• Reading passage:
----

PACIFIST GUIDANCE (PG):
WHAT'S
TOO VIOLENT FOR KIDS?
Severed
Body Parts and Buckets of Blood
By Judith Mahoney Pasternak
ONCE, LONG AGO, I hid something from a child because of its sexual content: a single issue of The Realist, Yippie co-founder Paul Krassner's groundbreaking, nothing-sacred magazine of savage satire and occasional muckraking.It was the '60s, and "censorship" was the one of the dirtiest words I knew. But the longer I looked at the Realist's centerfold, the less able I was to imagine explaining to four-year-old Adam what Snow White, Doc, Grumpy, Sleepy, Sneezy, Bashful, Happy, Dopey and a gaggle of other perfectly reproduced Disney characters were doing in the wickedly funny,and extremely explicit,double-page orgy. I stuck the magazine on a shelf that Adam couldn't reach.
I never did anything like that again,not because of sex, anyway. Violence, however, was a different story.
For a former movie critic, I have delicate sensibilities. When I was four, Snow White and the Seven Dwarfs left me nightmare-ridden for months. (Yes, the same Disney Snow White. Coincidence? I think not.) At 16, I had to be carried out of a war movie when the cinematic slaughter of one youth after another drove me to hysteria-tinged grief. Decades later, in 1988, I stormed into the office of the Guardian Newsweekly, flung an outraged review (of Alex Cox's Walker) onto the new cultural editor's desk and said, "Didn't anyone tell you? I don't do gore!"I imposed those sensibilities on my children, not on principle, but in automatic, visceral revulsion:
Reading to them, I skipped parts of books that felt distressing. In the version of Babar my toddlers heard, Babar's mother suddenly disappeared from the story; they never knew until they could read for themselves that she had died, shot by elephant hunters.
Sometimes I went further, interposing my own body between the kids and images I couldn't bear them to see,especially after graphic onscreen violence became the rule rather than the exception. One afternoon in the '70s, the coming attractions at a Charlie Chaplin children's matinee included a trailer for a movie called something like Buckets and Buckets of Spilling, Splashing, Spurting Blood. Death followed death, each one messier than the last, culminating in the flash of a guillotine and a grisly, dripping head rolling audience-ward. By then, the kids and I were out the door and on the way to the manager's office, where I threatened to sue unless he promised never again to screen horrors like that if children were or could be present.

----

• Information provided:

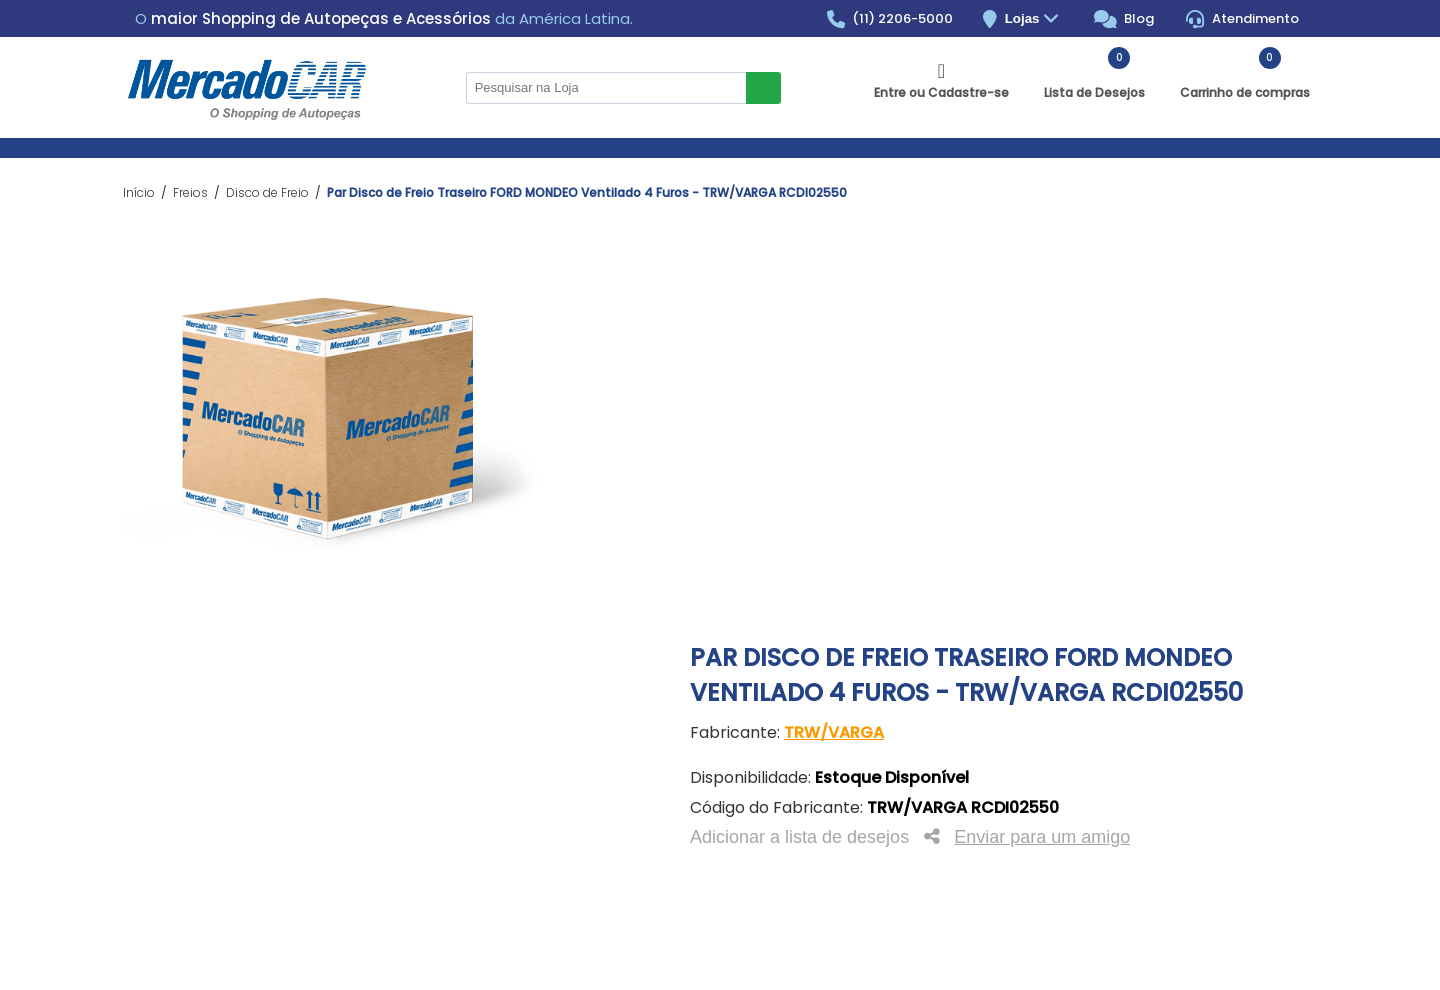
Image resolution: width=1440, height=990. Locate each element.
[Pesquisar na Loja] (606, 88)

----

• Stated goal: Reproduce the passage of the essay on violence and children that starts with "Sometimes I went" and goes on through "could be present.".

• Answer in full:
Sometimes I went further, interposing my own body between the kids and images I couldn't bear them to see,especially after graphic onscreen violence became the rule rather than the exception. One afternoon in the '70s, the coming attractions at a Charlie Chaplin children's matinee included a trailer for a movie called something like Buckets and Buckets of Spilling, Splashing, Spurting Blood. Death followed death, each one messier than the last, culminating in the flash of a guillotine and a grisly, dripping head rolling audience-ward. By then, the kids and I were out the door and on the way to the manager's office, where I threatened to sue unless he promised never again to screen horrors like that if children were or could be present.